(Beginning of Data extracts)
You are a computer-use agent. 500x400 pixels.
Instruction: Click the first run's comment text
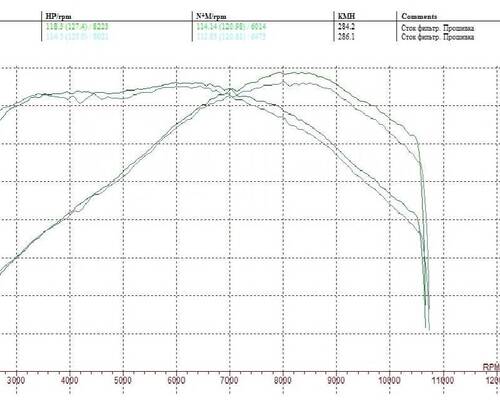coord(438,28)
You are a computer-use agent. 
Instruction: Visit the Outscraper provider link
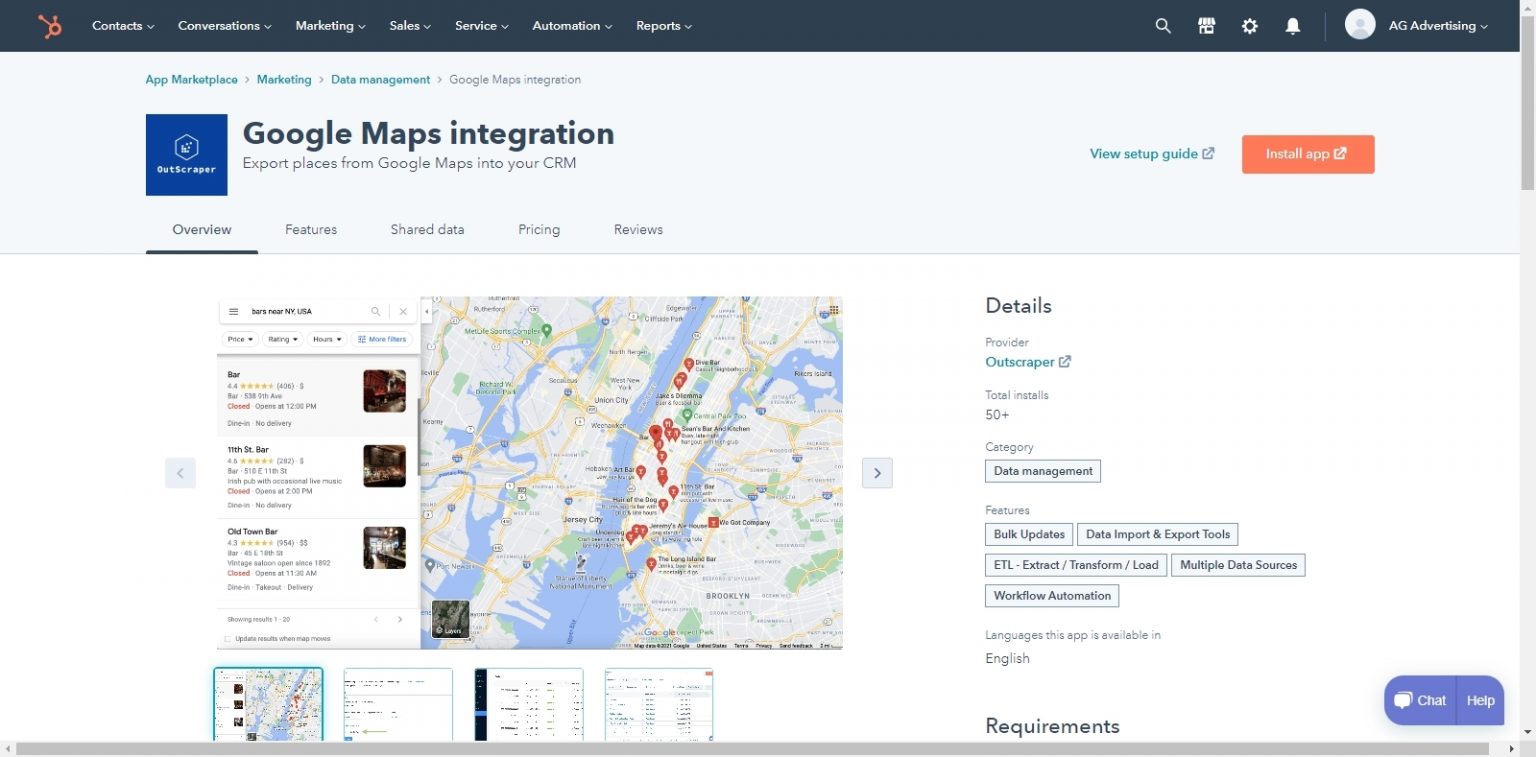(x=1021, y=362)
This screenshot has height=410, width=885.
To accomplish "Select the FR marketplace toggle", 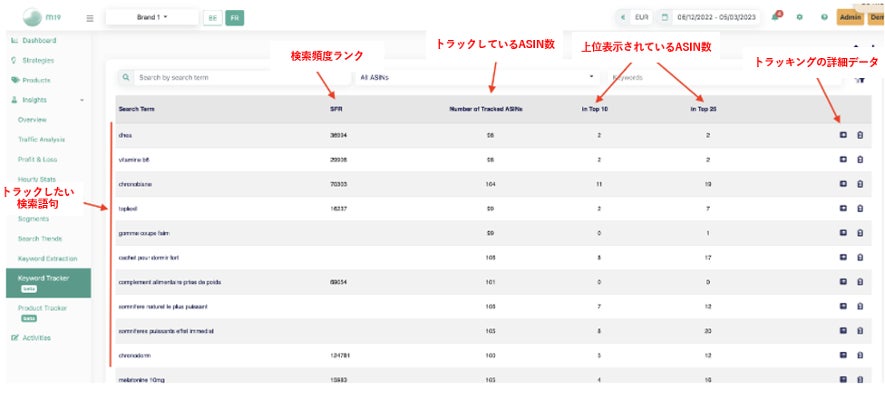I will (235, 17).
(End of Data extracts)
▶ [To do]
Pull every line that holds the string "agent" out of the records.

▶ [Answer space]
You are a computer-use agent. 500x400 pixels.
You are a computer-use agent. 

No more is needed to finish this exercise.